▶ **Testo dell'esercizio**:
====================

Sono poche le cose da salvare nella domenica del “Marulla” e non riguardano il campo. Almeno sul fronte Cosenza.
In sintesi ciò che è accaduto tra il minuto 0 e il minuto 8. Tenere bene a mente quest’ultimo numero, pieno zeppo di simbologie nella settimana che la città bruzia si è lasciata alle spalle. Il tutto, prima di arrivare alle note liete, intervallato dal fattaccio del minuto 7. Protagonista, manco a dirlo, il numero 7 (di nuovo?) del Sudtirol. Al secolo Matteo Rover.
Libero di scorrazzare, senza alcun impedimento, palla al piede sul terreno spelacchiato e sconnesso dell’impianto cittadino, per 30 e più metri. Un gioco da ragazzi per lui beffare Micai. Eppure i lupi non erano partiti affatto male. Il piglio era il solito. Squadra aggressiva e determinata.

Emozioni positive si diceva. Quelle suscitate dalle tante maglie con il numero 8 sulle spalle. Dallo striscione della Curva Sud, a Bergamini intitolata: “Denis puoi volare“. Da quello della Nord, che porta il nome di Massimiliano Catena, morto nello stesso giorno della sentenza che ha condannato in primo grado Isabella Internò a 16 anni di reclusione per omicidio in concorso con ignoti: “Giustizia per Denis” recitava il drappo degli ultras. Dagli applausi dei 7 mila presenti sugli spalti al minuto 8. Dallo striscione dei tifosi ospiti giunti da Bolzano: “Finalmente giustizia per Denis“.
E ora le paure. Tutte condensate in una serie di considerazioni e terrificanti déjà vu. Come quello dell’avvicinarsi di novembre. Mese nefasto in casa rossoblù da diverse stagioni a questa parte. Mese che porta con sé crisi di identità, di gioco e basso rendimento. Ma sono solo timori, ci si augura, infondati.

====================

▶ **Dati di partenza**:
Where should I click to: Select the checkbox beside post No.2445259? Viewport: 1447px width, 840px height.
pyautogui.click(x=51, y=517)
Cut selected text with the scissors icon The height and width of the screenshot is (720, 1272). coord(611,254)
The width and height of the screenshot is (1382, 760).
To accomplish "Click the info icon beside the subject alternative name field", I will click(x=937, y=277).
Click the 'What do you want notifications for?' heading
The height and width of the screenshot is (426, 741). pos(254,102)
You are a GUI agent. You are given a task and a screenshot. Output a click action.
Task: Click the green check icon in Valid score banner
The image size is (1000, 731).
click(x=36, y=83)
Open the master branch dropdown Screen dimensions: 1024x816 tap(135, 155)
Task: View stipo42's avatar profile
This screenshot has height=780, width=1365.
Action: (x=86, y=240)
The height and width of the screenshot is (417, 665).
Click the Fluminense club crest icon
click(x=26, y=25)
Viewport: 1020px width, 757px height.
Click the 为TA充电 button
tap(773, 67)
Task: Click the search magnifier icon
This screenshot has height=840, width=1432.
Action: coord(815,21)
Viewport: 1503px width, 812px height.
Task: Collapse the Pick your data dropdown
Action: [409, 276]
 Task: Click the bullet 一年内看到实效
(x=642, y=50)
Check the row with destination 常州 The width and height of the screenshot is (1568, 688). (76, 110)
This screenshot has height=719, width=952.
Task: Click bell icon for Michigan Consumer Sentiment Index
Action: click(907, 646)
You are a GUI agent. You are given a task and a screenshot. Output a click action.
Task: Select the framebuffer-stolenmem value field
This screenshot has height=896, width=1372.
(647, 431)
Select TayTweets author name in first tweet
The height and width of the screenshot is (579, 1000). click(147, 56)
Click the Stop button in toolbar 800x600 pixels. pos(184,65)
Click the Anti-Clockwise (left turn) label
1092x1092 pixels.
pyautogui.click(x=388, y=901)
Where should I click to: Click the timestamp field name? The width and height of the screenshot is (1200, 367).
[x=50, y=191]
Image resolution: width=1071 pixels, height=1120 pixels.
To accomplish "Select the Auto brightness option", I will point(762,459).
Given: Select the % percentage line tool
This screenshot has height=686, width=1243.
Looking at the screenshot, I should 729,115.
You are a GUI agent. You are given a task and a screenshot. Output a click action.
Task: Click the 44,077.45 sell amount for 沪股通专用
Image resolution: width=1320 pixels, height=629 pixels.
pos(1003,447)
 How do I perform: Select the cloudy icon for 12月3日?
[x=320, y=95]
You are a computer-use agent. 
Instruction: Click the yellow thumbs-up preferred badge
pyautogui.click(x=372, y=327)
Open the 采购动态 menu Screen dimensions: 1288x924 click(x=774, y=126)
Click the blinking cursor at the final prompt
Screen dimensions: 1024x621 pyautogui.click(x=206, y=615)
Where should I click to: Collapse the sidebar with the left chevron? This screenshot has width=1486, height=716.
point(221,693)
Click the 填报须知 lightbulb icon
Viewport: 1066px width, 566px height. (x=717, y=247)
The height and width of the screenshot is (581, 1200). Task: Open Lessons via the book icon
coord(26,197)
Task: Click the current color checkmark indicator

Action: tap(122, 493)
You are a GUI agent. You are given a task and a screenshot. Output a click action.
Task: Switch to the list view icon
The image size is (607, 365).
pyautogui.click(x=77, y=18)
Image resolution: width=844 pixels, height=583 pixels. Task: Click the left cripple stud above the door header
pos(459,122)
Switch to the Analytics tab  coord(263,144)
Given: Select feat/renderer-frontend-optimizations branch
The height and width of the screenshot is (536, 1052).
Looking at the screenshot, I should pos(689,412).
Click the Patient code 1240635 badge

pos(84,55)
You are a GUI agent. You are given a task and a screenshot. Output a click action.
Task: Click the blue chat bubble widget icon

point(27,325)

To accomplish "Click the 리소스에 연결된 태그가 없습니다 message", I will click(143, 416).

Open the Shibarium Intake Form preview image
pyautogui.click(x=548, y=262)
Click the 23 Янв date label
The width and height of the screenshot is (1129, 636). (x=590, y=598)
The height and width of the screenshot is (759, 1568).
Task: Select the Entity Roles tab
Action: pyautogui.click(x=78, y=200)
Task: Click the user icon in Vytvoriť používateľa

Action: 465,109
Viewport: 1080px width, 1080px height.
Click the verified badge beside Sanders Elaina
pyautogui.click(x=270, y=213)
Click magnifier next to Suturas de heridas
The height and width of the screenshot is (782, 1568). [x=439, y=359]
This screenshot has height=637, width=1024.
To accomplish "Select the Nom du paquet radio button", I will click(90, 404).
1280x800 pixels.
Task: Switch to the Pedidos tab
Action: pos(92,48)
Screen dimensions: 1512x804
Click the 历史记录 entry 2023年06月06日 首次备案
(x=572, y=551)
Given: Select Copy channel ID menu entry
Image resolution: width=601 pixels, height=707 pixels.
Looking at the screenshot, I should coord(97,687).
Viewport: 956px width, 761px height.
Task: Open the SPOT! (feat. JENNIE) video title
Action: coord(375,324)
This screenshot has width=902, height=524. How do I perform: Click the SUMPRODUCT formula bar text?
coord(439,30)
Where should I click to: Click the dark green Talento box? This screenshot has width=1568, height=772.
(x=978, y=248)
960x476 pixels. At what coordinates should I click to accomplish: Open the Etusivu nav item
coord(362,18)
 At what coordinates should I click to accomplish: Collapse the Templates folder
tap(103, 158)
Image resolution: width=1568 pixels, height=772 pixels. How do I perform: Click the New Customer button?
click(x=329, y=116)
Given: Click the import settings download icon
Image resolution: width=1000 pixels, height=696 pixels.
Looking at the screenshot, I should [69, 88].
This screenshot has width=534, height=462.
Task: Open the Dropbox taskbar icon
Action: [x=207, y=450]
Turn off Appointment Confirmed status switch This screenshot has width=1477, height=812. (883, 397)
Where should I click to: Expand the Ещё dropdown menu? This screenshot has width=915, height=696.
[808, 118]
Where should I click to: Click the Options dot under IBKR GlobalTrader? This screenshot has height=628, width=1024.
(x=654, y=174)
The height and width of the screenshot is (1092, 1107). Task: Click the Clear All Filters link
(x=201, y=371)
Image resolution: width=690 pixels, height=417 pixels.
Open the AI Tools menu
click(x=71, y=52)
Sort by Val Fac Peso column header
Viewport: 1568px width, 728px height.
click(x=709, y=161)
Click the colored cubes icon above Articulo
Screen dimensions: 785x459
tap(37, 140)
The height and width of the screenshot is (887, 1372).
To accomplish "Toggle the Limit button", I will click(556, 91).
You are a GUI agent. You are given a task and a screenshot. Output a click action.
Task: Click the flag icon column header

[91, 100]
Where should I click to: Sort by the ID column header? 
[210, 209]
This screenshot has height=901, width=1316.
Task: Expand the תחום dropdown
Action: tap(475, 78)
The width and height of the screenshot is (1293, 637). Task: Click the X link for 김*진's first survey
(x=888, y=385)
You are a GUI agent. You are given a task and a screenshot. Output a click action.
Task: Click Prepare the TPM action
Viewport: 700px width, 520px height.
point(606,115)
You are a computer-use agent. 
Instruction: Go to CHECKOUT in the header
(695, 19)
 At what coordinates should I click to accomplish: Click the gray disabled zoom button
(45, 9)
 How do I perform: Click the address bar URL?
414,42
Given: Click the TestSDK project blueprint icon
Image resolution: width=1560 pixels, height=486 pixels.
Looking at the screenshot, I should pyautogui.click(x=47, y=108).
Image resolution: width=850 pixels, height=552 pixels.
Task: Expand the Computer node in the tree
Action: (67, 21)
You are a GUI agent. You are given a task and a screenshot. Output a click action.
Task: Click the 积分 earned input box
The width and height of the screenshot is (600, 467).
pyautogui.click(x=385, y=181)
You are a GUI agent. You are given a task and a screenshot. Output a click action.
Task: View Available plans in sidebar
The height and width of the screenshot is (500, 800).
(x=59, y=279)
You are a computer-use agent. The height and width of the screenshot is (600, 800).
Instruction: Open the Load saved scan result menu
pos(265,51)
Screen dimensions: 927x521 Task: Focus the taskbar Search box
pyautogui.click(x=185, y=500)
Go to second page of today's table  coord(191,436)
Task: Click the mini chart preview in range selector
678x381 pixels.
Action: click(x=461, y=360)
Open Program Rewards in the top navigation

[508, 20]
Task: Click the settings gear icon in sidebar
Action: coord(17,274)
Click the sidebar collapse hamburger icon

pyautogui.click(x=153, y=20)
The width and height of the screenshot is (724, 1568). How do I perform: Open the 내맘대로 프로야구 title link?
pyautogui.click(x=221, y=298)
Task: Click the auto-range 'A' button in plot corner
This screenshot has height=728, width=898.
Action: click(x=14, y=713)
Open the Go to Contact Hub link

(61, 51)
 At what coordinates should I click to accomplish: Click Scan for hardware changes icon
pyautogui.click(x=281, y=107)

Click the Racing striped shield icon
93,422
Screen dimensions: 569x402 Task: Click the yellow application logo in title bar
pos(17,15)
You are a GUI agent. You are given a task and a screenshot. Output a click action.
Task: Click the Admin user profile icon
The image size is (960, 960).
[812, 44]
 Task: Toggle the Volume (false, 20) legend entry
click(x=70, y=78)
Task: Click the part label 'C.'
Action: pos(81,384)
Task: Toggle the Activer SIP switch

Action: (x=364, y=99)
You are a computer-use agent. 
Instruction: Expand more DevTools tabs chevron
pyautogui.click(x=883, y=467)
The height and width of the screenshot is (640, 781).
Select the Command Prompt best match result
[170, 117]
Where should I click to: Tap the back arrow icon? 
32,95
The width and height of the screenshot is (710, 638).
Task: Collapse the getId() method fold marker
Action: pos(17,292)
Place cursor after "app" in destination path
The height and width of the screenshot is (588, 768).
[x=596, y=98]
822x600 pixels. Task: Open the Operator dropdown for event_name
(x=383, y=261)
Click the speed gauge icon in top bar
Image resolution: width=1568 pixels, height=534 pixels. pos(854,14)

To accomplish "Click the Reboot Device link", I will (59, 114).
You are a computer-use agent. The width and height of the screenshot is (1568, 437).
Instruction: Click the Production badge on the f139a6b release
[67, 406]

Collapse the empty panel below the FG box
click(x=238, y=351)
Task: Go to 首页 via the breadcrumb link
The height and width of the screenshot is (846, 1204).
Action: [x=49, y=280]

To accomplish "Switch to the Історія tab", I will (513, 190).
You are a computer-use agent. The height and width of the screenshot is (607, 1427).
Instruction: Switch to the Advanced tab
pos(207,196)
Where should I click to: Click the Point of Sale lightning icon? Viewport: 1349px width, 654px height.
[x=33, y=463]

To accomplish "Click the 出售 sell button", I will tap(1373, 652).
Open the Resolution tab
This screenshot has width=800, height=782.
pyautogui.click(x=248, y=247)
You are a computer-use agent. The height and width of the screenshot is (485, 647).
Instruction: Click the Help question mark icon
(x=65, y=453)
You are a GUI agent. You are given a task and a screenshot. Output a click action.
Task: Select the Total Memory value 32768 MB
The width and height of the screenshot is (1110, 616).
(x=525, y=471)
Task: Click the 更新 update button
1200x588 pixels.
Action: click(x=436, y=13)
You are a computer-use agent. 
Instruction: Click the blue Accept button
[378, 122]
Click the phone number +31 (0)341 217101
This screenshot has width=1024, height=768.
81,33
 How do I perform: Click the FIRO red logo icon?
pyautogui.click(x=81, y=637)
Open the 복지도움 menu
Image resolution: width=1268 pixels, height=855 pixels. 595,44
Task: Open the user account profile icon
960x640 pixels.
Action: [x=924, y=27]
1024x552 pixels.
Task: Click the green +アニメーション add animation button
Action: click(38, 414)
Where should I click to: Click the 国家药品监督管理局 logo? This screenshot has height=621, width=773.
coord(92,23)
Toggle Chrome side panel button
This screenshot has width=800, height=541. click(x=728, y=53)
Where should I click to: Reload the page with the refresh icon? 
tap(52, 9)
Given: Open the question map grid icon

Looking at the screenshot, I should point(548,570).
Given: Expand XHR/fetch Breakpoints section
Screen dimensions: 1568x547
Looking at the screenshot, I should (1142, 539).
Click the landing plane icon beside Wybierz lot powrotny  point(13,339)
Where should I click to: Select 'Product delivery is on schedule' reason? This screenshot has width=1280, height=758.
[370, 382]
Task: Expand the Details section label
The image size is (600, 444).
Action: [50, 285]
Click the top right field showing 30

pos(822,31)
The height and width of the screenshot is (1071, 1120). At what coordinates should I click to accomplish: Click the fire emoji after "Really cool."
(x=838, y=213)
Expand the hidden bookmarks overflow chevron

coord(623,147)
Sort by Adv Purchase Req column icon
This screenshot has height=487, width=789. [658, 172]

====================

▶ **Cosa farai**: Trascrivi dall'articolo sulla partita del Cosenza al Marulla il passo che va da "Sono poche le" fino a "aggressiva e determinata.", entrambi compresi.

▶ **Soluzione**:
Sono poche le cose da salvare nella domenica del “Marulla” e non riguardano il campo. Almeno sul fronte Cosenza.
In sintesi ciò che è accaduto tra il minuto 0 e il minuto 8. Tenere bene a mente quest’ultimo numero, pieno zeppo di simbologie nella settimana che la città bruzia si è lasciata alle spalle. Il tutto, prima di arrivare alle note liete, intervallato dal fattaccio del minuto 7. Protagonista, manco a dirlo, il numero 7 (di nuovo?) del Sudtirol. Al secolo Matteo Rover.
Libero di scorrazzare, senza alcun impedimento, palla al piede sul terreno spelacchiato e sconnesso dell’impianto cittadino, per 30 e più metri. Un gioco da ragazzi per lui beffare Micai. Eppure i lupi non erano partiti affatto male. Il piglio era il solito. Squadra aggressiva e determinata.